§ What you will do
Without omitting anything, retype the data that follows.
******
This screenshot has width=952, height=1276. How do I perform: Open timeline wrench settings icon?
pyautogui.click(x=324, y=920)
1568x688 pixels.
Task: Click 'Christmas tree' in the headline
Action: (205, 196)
******
§ Result of the exercise
This screenshot has width=952, height=1276. How do I perform: Open timeline wrench settings icon?
pyautogui.click(x=324, y=920)
1568x688 pixels.
Task: Click 'Christmas tree' in the headline
Action: (205, 196)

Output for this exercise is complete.